## Extracted information
>> start

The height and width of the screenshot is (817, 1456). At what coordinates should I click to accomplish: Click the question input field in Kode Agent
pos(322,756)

>> end
>> start

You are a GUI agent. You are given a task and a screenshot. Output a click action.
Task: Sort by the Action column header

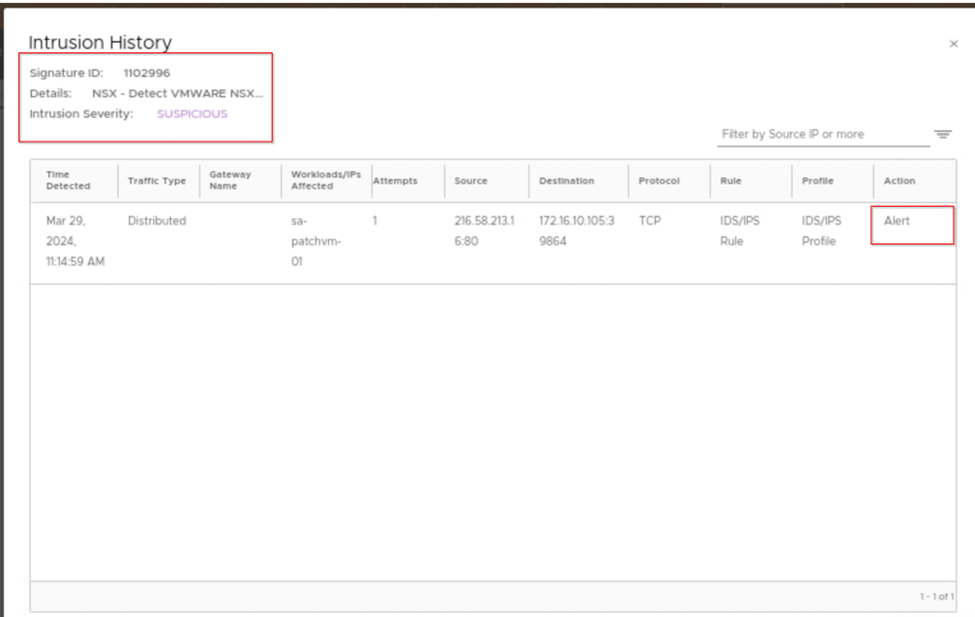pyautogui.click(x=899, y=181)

>> end
>> start

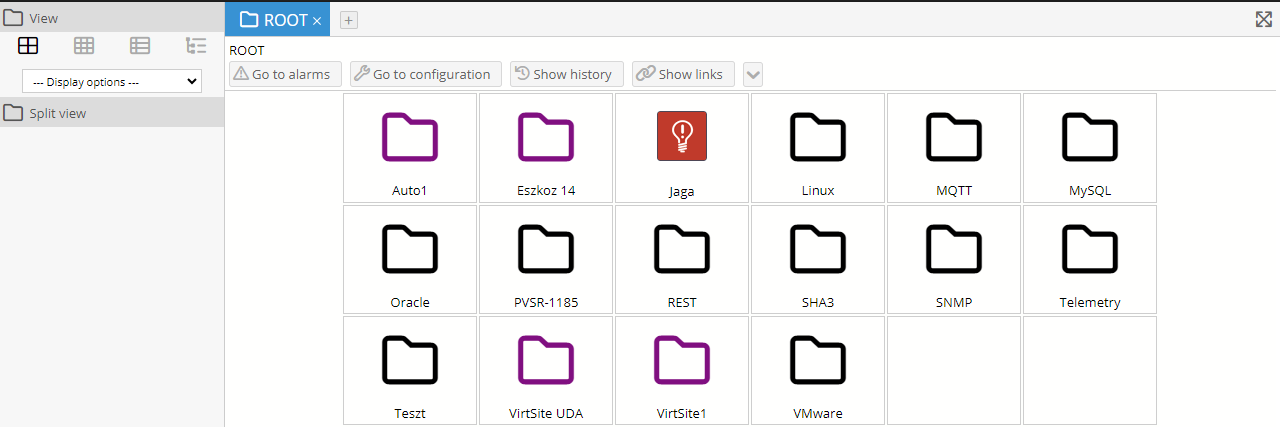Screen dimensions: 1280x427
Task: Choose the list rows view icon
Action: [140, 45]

>> end

## What is asked
Format everything from the line containing "The height and" down to the line containing "pos(322,756)" as a JSON list of strings, one string per line, omitting blank lines.

## Full solution
[
  "The height and width of the screenshot is (817, 1456). At what coordinates should I click to accomplish: Click the question input field in Kode Agent",
  "pos(322,756)"
]